The U.S. Department of Education awarded Fresno State a five-year $1.2 million grant to support Asian American Pacific Islander (AAPI) students studying criminology and forensic behavioral sciences.
Supporting AAPI education: The college announced the receipt of their first grant from the U.S. Department of Education’s Asian American and Native American Pacific Islander-Serving Institution (AANAPISI) Program on Nov. 9.
- The five-year grant will establish a program to help AAPI students studying criminology and forensic behavioral sciences pursue careers in criminal justice and victim assistance, according to a press release.
- The program will provide students work-based learning experiences, an Asian American Pacific Islander peer mentoring program, culturally responsive services training and professional writing in criminal justice education. It will also work to increase enrollment, retention and the graduation rate of those students.

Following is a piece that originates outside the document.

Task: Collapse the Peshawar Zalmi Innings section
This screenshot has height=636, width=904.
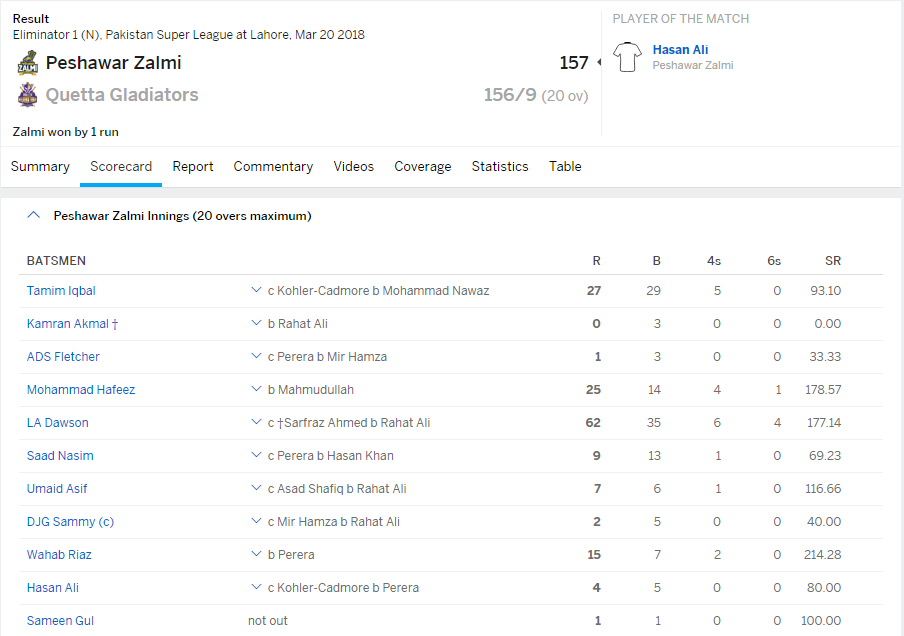Action: 34,215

- The press release states that criminology is the largest major at Fresno State with 1,846 undergraduate students enrolled, but it has the lowest representation of Asian American and Pacific Islander students. The University has nearly 25,000 students total, of which about 3,100 identify as Asian American and Pacific Islander, according to Fall 2021 enrollment data from the Office of Institutional Effectiveness.
Leaders of the program: Interim Associate Dean Yoshiko Takahashi and Interim Provost and Vice President for Academic Affairs Xuanning Fu will serve as principal investigators for the grant.
- According to the press release, Takahashi believes the program reflects the campus’ commitment to Asian American and Native American Pacific Islander students.
- Takahashi said the $1.25 million grant is something the university has been working to receive for the past five years.
- “I’m very happy about it, but at the same time, I feel greater responsibilities,” Takahashi told ABC 30.
- Lisa Xiong, a forensic behavioral sciences major, is part of the 6% of AAPI students majoring in criminology at Fresno State.
- “I feel like a lot, not only myself, of my classmates, feel like we’re probably not good enough for the field,” Xiong told ABC 30. “We don’t have that representation in the field that we want, so it’s kind of scary because most of us are first-generation students.”